Jesse sbatté le palpebre e avvertì la sensazione di un soffio gelido sul collo. «Non credo che...»

«È una medium», spiegò Maddie.

«Vedo la gente morta», disse Celine strizzandogli ostentatamente l’occhio. «Solo che, come dico sempre, la morte non esiste. Non è vero, Maddie?»

Jesse si schiarì la gola. «Avverte per caso qualche dolore alla testa o al collo, Celine?»

La donna ridacchiò. «Senza dolore non si ottiene niente. Sa, dottore, ho sempre sognato di morire con un bel medico di bordo che mi teneva la mano, dopo aver mangiato uva avvelenata.»

La vecchia inglese trattenne il fiato.

«Significa qualcosa, per lei?» le chiese Jesse.

«È una citazione. Blanche DuBois, da Un tram che si chiama desiderio

«Helen le sa proprio tutte, eh?» urlò Celine con un vocione da zio Tom che li fece trasalire tutti. «Signore onnipotente, non sbaglia un colpo!»

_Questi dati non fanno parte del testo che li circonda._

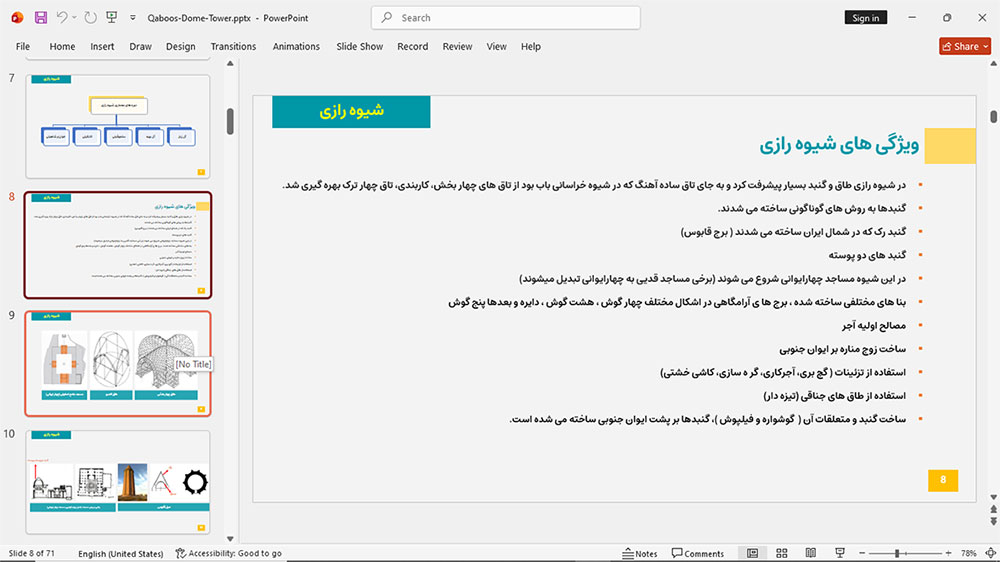The width and height of the screenshot is (1000, 562).
Task: Open the Share dropdown arrow
Action: click(x=986, y=47)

«Celine!» Maddie guardò Jesse con aria di scusa.

«Credo sia ora che ce ne andiamo», disse Zia Stecco, Helen. Le due donne si alzarono.

Maddie, che fissava ancora Celine con un miscuglio di sollievo ed esasperazione, le accompagnò alla porta. «Grazie di tutto.»

«Di niente, Maddie», rispose Helen sostenuta. «Buonanotte, Celine.»

Mentre le due donne uscivano, Jesse sentì che Celine borbottava qualcosa tra sé. Somigliava molto a: «Buonanotte, lesbicone». Gli strizzò di nuovo l’occhio. «Allora, dottore, ho passato l’esame?»

«Per adesso. Tornerò a rivederla domani.»

«Fantastico. Non vedo l’ora.» Celine fece segno a Maddie. «Madeleine, potresti prendermi un pettine in bagno?»

«Ma certo.»

Jesse ripose lo sfigmomanometro nella sua custodia. «Direi che siamo a posto. Mi faccia sapere se...»

La mano di Celine scattò ad afferrargli il polso. Lo attirò a sé con forza sorprendente. «Ha fatto il bambino cattivo, vero? È ora di rimettere le cose a posto. Verrà messo alla prova di nuovo, dottore. Verrete messi alla prova tutti. La domanda è: lei supererà l’esame o no?»